Elric (Simonson) 1. La naissance d'un sorcier

E lric est l'héritier du trône de l'empire Melnibonéen, dix fois millénaire. Cet empire domine les Jeunes Royaumes du haut de son extrême puissance, accordée par les Dieux, empruntée aux Dragons que les Melnibonéens chevauchent à l'occasion. Oui mais voilà : Elric est albinos et si faible que seule la magie le maintient debout. Son cousin Yrkoon trame de noirs complots pour le supplanter sur le trône de Rubis. De plus, Elric a fort à faire avec son initiation de sorcier qui, s'il y survit, fera de lui le successeur incontestable de son père Sadric.

Que le lecteur soit averti ! Il risque bien, au choix, de s'ennuyer ferme ou d'être rapidement perdu s'il n'est pas déjà familier avec une des plus grandes sagas de l'Héroïc-Fantasy : Elric le Melnibonéen de Michaël Moorcock. Univers à la fois baroque et gothique (il inspira d'ailleurs en son temps Philippe Druillet), où s'opposent les Divinités de la Loi et du Chaos. Entre leurs mains les mortels se révèlent de bien faibles marionnettes, mais n'en accomplissent pas moins de grandes et terribles choses. Cette saga, Moorcock la déclinera dans tout le "multivers", donnant naissance au concept du Champion Eternel, héros emblématique présent dans chacun de ses univers parallèles. Cette oeuvre majeure de la littérature de fantasy donnera même naissance à un célèbre jeu de rôle, fait sur-mesure pour ceux qui comparaient Donjons & Dragons à un pensionnat pour jeunes filles. Cet univers, Moorcock le fait vivre depuis les années 60 et curieusement il ne s'était jusqu'à présent jamais attaqué à la jeunesse de son héros le plus populaire.
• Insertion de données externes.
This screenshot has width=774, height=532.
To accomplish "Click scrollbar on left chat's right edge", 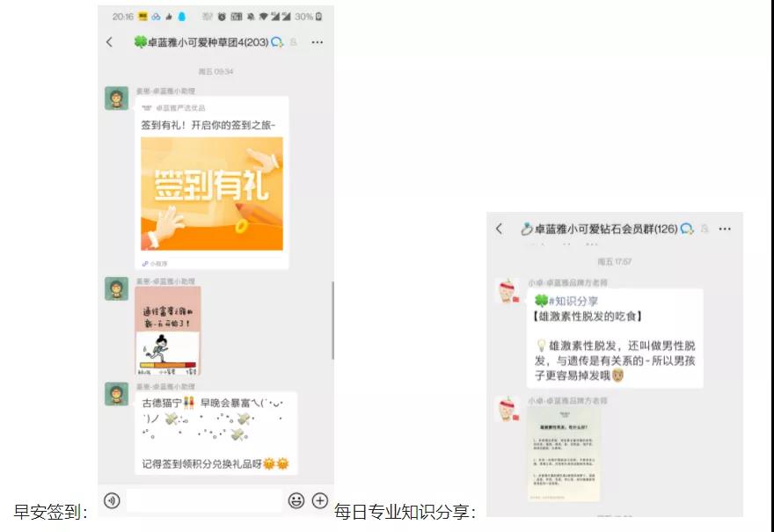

C'est donc chose faite avec La Naissance d'un sorcier. Cet ouvrage a pour cadre, à la fois la jeunesse d'Elric, et, à travers le récit de son initiation onirique, les origines de l'empire de Melnibonée. Les nouvelles présentes étant inédites, sont à priori d'un grand intérêt pour l'inconditionnel d'Elric et de Moorcock. Mais on peut douter qu'il y trouve complètement son compte. Dés la couverture, on est en droit de se poser la question : Elric avec l'épée noire en main ? Hérésie ! Un peu comme si l'Anneau Unique était détruit dans Bilbo le Hobbit. Quelques détails cependant sont intéressants, notamment les rêves qui révèlent bien des secrets sur les origines de l'empire de Melnibonée. On pourra toutefois trouver dommage qu'Elric soit à ce point au centre de ces origines, mais peut-être cela s'inscrit-il dans la logique du champion éternel ? Il y aura des détracteurs, à ne pas en douter.

Simonson au dessin s'en sort honorablement, bien que son trait trop lisse et un peu statique ne convienne pas vraiment à cet univers. On est très loin de la flamboyance d'un Philippe Druillet. Néanmoins certaines séquences avec les dragons sont assez inspirées. De même les couleurs de Steve Oliff, en gardant un clinquant tout informatique, desservent l'univers de Moorcock. Etant pourtant lui-même un des initiateurs du projet, cet album doit le satisfaire. Quel dommage pour une saga de cette envergure, qui aura marqué des millions de lecteurs, de ne pas avoir fait appel au talent d'un Mignola ou encore d'un Sorel, pourquoi pas !

Un album donc assez décevant qui a du mal à tenir la promesse des retrouvailles avec l'albinos le plus célèbre de la Fantasy. Quant au profane, cet album constitue une mauvaise introduction au multivers, qu'il lui préfère plutôt Elric des Dragons et si un amateur de fantasy sommeille en lui, il est à parier que le reste de la série suivra.